◆ **What the exercise asks**: Rewrite the listing below, changing every occurrence of "Where should I click to" to "Which point should I click to" and leaving everything else as it stands.

◆ **Available records**:
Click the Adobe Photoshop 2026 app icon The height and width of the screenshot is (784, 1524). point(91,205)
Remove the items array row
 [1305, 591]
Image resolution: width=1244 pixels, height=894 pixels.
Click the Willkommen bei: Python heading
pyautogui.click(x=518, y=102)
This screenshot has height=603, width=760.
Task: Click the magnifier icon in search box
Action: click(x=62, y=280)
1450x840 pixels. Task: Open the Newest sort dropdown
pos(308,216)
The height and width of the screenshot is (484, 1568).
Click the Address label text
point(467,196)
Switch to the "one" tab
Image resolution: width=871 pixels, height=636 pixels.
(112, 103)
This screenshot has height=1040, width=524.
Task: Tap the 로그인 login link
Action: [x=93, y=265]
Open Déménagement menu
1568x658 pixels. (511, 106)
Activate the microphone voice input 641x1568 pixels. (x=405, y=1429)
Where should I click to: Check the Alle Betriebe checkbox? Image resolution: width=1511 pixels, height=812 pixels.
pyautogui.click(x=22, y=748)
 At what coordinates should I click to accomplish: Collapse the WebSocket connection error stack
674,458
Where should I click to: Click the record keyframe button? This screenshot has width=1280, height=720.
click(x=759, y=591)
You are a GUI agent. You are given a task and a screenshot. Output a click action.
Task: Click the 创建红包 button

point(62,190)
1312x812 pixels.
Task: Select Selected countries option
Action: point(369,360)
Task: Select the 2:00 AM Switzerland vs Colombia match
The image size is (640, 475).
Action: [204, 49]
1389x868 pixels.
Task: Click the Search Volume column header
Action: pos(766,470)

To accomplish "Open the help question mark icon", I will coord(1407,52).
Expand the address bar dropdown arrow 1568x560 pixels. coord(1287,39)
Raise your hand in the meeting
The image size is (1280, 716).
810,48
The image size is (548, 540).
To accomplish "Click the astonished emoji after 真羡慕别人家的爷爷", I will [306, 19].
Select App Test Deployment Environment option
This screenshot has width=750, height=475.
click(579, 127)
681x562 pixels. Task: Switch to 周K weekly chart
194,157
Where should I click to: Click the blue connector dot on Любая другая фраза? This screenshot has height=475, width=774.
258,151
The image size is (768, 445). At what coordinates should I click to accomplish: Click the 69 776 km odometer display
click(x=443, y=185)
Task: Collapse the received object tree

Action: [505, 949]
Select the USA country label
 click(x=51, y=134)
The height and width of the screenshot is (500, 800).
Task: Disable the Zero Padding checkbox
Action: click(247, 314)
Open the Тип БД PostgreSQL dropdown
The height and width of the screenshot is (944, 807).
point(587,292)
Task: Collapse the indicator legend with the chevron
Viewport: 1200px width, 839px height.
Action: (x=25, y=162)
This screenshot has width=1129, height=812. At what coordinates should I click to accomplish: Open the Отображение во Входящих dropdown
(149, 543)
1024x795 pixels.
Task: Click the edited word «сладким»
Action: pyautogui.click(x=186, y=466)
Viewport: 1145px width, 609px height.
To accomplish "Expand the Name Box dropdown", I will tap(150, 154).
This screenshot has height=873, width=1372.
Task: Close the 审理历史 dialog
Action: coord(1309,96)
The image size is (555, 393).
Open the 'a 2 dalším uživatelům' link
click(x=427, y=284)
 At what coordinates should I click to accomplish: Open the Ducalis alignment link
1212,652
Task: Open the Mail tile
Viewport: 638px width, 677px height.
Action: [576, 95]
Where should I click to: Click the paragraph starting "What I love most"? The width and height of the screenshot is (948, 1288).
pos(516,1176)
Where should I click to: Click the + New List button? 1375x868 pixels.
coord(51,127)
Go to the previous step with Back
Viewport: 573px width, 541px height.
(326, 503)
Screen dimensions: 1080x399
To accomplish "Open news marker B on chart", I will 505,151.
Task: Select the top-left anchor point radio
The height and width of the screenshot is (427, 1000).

◆ **Task response**:
Click the Adobe Photoshop 2026 app icon The height and width of the screenshot is (784, 1524). point(91,205)
Remove the items array row
 [1305, 591]
Image resolution: width=1244 pixels, height=894 pixels.
Click the Willkommen bei: Python heading
pyautogui.click(x=518, y=102)
This screenshot has height=603, width=760.
Task: Click the magnifier icon in search box
Action: click(x=62, y=280)
1450x840 pixels. Task: Open the Newest sort dropdown
pos(308,216)
The height and width of the screenshot is (484, 1568).
Click the Address label text
point(467,196)
Switch to the "one" tab
Image resolution: width=871 pixels, height=636 pixels.
(112, 103)
This screenshot has height=1040, width=524.
Task: Tap the 로그인 login link
Action: [x=93, y=265]
Open Déménagement menu
1568x658 pixels. (511, 106)
Activate the microphone voice input 641x1568 pixels. (x=405, y=1429)
Which point should I click to: Check the Alle Betriebe checkbox? Image resolution: width=1511 pixels, height=812 pixels.
pyautogui.click(x=22, y=748)
 At what coordinates should I click to accomplish: Collapse the WebSocket connection error stack
674,458
Which point should I click to: Click the record keyframe button? This screenshot has width=1280, height=720.
click(x=759, y=591)
You are a GUI agent. You are given a task and a screenshot. Output a click action.
Task: Click the 创建红包 button

point(62,190)
1312x812 pixels.
Task: Select Selected countries option
Action: point(369,360)
Task: Select the 2:00 AM Switzerland vs Colombia match
The image size is (640, 475).
Action: [204, 49]
1389x868 pixels.
Task: Click the Search Volume column header
Action: pos(766,470)

To accomplish "Open the help question mark icon", I will coord(1407,52).
Expand the address bar dropdown arrow 1568x560 pixels. coord(1287,39)
Raise your hand in the meeting
The image size is (1280, 716).
810,48
The image size is (548, 540).
To accomplish "Click the astonished emoji after 真羡慕别人家的爷爷", I will [306, 19].
Select App Test Deployment Environment option
This screenshot has width=750, height=475.
click(579, 127)
681x562 pixels. Task: Switch to 周K weekly chart
194,157
Which point should I click to: Click the blue connector dot on Любая другая фраза? This screenshot has height=475, width=774.
258,151
The image size is (768, 445). At what coordinates should I click to accomplish: Click the 69 776 km odometer display
click(x=443, y=185)
Task: Collapse the received object tree

Action: [505, 949]
Select the USA country label
 click(x=51, y=134)
The height and width of the screenshot is (500, 800).
Task: Disable the Zero Padding checkbox
Action: click(247, 314)
Open the Тип БД PostgreSQL dropdown
The height and width of the screenshot is (944, 807).
point(587,292)
Task: Collapse the indicator legend with the chevron
Viewport: 1200px width, 839px height.
Action: (x=25, y=162)
This screenshot has width=1129, height=812. At what coordinates should I click to accomplish: Open the Отображение во Входящих dropdown
(149, 543)
1024x795 pixels.
Task: Click the edited word «сладким»
Action: pyautogui.click(x=186, y=466)
Viewport: 1145px width, 609px height.
To accomplish "Expand the Name Box dropdown", I will tap(150, 154).
This screenshot has height=873, width=1372.
Task: Close the 审理历史 dialog
Action: coord(1309,96)
The image size is (555, 393).
Open the 'a 2 dalším uživatelům' link
click(x=427, y=284)
 At what coordinates should I click to accomplish: Open the Ducalis alignment link
1212,652
Task: Open the Mail tile
Viewport: 638px width, 677px height.
Action: [576, 95]
Which point should I click to: Click the paragraph starting "What I love most"? The width and height of the screenshot is (948, 1288).
pos(516,1176)
Which point should I click to: Click the + New List button? 1375x868 pixels.
coord(51,127)
Go to the previous step with Back
Viewport: 573px width, 541px height.
(326, 503)
Screen dimensions: 1080x399
To accomplish "Open news marker B on chart", I will 505,151.
Task: Select the top-left anchor point radio
The height and width of the screenshot is (427, 1000).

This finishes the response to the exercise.